Taichung Jazz Festival Artist Spotlight:
By Douglas Habecker
Translated by Alicia Yu
When a jazz act earns accolades such as "the band that changed Latin Jazz forever" (Down Beat Magazine) and "the most influential Afro-Caribbean jazz group of the past 30 years" (New York Times), it's certainly time to sit up straight and pay attention. The recipient of such effusive praise is legendary jazz trumpeter and percussionist Jerry Gonzalez and the Fort Apache Band, which will grace Taichung with its ground-breaking music this month.
Even before founding the Fort Apache Band back in 1979, the Manhattan-born Gonzalez had already made a name for himself, being influenced earlier on by greats like Dizzy Gillespie (for whom he played congas) to fuse African-based elements and jazz rhythms. Other collaborations took place with the likes of Eddie Palmieri, Tito Puente, McCoy Tyner and Jaco Pastorius.

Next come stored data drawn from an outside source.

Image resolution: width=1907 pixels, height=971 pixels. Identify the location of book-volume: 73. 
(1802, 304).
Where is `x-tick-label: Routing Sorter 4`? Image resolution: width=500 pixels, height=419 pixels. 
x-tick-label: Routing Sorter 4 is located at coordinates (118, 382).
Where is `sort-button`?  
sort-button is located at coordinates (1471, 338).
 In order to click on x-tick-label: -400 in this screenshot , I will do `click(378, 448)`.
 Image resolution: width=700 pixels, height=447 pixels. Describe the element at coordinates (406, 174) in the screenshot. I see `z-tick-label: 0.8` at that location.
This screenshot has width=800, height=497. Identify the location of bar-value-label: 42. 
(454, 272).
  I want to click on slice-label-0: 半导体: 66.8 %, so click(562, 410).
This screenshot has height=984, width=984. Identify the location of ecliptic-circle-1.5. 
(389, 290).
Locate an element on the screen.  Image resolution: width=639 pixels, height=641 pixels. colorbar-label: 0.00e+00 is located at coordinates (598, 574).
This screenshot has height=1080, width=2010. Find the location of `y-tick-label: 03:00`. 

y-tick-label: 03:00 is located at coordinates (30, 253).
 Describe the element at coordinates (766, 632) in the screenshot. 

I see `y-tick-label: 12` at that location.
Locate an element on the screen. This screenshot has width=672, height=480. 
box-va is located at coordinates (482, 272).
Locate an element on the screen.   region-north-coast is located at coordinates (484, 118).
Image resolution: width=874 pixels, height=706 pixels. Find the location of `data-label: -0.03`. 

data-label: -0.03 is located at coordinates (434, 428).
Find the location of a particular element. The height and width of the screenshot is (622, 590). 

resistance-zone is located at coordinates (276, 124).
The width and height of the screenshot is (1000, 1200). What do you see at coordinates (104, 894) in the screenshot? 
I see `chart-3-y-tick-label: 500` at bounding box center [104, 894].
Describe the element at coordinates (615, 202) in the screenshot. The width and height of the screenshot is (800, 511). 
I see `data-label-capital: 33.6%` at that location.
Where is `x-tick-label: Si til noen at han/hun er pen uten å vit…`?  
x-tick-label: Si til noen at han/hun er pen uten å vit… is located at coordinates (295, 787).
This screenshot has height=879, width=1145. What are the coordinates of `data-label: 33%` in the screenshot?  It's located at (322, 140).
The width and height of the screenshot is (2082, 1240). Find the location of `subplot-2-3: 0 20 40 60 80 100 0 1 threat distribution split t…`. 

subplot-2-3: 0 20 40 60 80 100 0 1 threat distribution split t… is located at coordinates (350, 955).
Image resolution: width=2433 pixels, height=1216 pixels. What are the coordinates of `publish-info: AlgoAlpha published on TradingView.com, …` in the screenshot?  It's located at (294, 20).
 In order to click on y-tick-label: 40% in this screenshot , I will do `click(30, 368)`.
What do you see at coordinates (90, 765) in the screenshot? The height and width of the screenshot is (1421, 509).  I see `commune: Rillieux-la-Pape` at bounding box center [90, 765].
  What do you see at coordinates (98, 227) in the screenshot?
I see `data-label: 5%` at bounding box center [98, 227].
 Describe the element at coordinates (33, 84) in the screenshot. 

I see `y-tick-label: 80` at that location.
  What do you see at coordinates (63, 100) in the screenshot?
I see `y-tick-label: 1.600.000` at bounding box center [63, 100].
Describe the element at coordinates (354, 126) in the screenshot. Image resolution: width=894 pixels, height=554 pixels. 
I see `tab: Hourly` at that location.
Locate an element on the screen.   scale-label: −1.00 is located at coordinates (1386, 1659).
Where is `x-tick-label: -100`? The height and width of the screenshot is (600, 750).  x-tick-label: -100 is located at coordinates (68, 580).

However, it is with the Fort Apache Band that Gonzalez has won much of his greatest acclaim, as the group released 10 albums. These earned the group two Grammy nominations (for albums "Crossroads" and "Pensativo")--among six total Grammy nominations Gonzalez has received--and other forms of recognition including multiple "Beyond Group of the Year" awards from Down Beat, "Jazz Record of the Year" from the French Academie du Jazz, "Best Jazz Group" in Playboy Magazine's Readers' Poll, and a 1998 sweep of the Latin Jazz category awards at the New York Jazz Awards.
Gonzalez broadened his lasting contributions to jazz and dance further when in 2000 he moved to Madrid, Spain, where he gained fame and recognition as an innovator and pioneer in the fusing of jazz with flamenco. His groundbreaking 2004 "Los Piratas Del Flamenco" band and album received a "Best Latin Jazz Album" Grammy nomination and earned the best Latin-jazz album of the year at New York's Critics Award. His influence inspired the likes of Spanish Academy Award winning film director and Grammy-winning music producer Fernando Trueba to proclaim, "The knowledgeable flamenco people say that Jerry's stay in Spain has changed flamenco forever." On top of all these and other awards, he received the "Latino of the Year Award" in the 100 Latinos Awards-Madrid in 2010.
Despite his already-enormous influential role on Latin Jazz over the years, there is no sign that Jerry Gonzalez will be slowing down any time soon, as he continues to pursue new musical horizons with the Fort Apache Band and on his own, which is a very good thing.